[Stored data entries]

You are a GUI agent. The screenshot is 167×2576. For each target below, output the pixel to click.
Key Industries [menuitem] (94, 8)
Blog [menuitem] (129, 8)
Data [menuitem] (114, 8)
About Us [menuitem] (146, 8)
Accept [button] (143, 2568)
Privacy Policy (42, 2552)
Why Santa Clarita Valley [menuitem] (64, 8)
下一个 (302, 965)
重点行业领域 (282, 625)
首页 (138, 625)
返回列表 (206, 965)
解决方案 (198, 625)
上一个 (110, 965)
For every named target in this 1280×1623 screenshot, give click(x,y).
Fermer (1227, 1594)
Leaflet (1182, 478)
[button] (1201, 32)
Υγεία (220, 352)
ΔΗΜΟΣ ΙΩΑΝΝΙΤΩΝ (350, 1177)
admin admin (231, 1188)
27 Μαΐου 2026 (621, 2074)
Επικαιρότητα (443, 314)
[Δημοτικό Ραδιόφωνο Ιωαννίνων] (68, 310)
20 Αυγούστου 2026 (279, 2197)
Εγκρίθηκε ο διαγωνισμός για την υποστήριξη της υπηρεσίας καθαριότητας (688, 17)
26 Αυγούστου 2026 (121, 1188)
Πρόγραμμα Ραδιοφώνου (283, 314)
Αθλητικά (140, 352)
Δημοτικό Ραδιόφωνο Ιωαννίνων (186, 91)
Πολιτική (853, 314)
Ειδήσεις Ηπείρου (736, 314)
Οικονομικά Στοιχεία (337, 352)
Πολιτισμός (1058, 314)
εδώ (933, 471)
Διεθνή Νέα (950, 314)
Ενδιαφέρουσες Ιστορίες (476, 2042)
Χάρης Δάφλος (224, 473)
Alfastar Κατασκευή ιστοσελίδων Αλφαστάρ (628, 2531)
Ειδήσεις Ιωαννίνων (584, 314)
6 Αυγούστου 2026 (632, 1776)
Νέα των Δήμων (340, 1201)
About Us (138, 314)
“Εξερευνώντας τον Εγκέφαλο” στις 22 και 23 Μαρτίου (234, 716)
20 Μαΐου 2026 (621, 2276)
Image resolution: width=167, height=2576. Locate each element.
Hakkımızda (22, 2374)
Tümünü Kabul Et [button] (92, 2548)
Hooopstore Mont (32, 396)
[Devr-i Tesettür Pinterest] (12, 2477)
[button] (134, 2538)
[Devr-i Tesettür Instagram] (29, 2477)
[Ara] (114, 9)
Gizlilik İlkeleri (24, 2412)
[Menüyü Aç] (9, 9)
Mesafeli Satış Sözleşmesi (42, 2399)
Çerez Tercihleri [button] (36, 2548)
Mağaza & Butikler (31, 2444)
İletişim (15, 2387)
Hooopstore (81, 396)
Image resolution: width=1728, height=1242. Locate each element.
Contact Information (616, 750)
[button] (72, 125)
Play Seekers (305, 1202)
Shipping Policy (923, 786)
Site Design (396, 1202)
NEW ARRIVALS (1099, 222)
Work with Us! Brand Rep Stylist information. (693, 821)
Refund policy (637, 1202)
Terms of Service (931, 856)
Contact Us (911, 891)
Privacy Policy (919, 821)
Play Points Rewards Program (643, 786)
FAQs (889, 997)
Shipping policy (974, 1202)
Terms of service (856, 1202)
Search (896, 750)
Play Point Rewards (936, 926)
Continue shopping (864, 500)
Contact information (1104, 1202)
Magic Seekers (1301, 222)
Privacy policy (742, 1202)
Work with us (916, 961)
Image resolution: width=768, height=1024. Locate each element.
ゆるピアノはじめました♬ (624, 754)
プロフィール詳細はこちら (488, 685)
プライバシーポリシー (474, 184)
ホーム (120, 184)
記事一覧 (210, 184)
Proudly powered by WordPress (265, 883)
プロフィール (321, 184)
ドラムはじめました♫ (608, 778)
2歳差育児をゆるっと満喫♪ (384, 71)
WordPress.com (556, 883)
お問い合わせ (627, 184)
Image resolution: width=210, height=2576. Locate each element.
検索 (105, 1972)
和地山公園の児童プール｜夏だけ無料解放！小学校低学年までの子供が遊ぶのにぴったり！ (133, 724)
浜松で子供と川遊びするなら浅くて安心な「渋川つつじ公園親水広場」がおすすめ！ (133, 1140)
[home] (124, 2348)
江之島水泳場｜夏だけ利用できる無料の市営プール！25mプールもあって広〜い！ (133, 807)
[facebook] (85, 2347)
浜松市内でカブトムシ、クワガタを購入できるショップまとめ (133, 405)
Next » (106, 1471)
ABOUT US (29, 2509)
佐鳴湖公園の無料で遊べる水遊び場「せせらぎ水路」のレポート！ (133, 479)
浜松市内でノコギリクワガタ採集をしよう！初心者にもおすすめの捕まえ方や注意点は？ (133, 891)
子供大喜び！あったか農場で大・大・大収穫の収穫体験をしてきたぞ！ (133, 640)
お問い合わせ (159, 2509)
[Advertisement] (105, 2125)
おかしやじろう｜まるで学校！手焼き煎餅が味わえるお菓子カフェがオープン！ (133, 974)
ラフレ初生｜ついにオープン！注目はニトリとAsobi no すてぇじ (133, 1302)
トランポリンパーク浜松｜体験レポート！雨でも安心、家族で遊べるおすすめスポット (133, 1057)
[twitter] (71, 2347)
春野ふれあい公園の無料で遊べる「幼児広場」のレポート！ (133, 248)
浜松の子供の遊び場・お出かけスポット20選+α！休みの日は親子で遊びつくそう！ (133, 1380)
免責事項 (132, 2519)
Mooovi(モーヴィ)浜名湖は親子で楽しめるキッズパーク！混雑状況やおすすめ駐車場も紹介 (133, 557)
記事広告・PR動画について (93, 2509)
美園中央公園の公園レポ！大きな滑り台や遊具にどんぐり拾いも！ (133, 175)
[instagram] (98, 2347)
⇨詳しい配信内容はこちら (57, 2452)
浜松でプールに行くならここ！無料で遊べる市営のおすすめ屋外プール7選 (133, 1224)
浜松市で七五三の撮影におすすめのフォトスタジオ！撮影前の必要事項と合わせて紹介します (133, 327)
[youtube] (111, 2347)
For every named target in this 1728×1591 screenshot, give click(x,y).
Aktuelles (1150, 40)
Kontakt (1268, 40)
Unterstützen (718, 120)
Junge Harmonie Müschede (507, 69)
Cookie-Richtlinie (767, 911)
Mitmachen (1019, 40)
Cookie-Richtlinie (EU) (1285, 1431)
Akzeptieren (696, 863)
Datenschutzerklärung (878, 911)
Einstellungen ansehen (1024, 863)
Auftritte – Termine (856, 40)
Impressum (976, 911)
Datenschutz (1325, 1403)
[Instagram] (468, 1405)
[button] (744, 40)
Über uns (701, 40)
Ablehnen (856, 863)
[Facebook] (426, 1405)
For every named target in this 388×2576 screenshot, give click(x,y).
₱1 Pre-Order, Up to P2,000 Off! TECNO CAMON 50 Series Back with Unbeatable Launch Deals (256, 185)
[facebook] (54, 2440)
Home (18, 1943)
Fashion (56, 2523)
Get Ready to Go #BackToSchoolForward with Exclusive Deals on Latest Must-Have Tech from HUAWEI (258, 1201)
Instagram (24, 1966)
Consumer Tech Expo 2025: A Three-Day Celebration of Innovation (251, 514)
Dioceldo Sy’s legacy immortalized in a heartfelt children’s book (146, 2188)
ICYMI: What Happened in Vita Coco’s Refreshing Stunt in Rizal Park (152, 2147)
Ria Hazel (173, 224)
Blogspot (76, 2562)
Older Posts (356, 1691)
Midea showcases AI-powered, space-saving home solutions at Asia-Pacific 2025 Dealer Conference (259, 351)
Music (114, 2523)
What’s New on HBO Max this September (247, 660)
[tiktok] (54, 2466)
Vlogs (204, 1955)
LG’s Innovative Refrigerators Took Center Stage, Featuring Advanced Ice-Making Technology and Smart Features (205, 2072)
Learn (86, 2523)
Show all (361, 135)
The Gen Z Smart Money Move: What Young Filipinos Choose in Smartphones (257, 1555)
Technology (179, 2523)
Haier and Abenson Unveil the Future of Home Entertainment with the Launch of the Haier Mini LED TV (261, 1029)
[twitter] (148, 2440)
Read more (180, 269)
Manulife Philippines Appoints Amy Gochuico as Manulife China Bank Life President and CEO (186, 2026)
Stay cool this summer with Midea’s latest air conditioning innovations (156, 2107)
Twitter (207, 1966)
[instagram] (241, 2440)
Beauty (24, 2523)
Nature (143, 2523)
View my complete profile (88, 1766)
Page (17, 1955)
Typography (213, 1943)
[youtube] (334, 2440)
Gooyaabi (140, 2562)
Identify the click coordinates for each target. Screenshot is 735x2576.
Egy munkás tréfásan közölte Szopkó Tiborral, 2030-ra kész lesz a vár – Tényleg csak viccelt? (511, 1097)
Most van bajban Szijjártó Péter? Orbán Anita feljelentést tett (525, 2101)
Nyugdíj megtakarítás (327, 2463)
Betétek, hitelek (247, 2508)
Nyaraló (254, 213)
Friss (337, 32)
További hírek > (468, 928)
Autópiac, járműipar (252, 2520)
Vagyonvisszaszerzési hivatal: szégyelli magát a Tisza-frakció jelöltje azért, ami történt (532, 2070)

### What you need to do
Each line from the one containing "Betétek, hitelek (247, 2508)" to the end of the entries above should be copied exactly, and no other line.

### Response area
Betétek, hitelek (247, 2508)
Nyaraló (254, 213)
Friss (337, 32)
További hírek > (468, 928)
Autópiac, járműipar (252, 2520)
Vagyonvisszaszerzési hivatal: szégyelli magát a Tisza-frakció jelöltje azért, ami történt (532, 2070)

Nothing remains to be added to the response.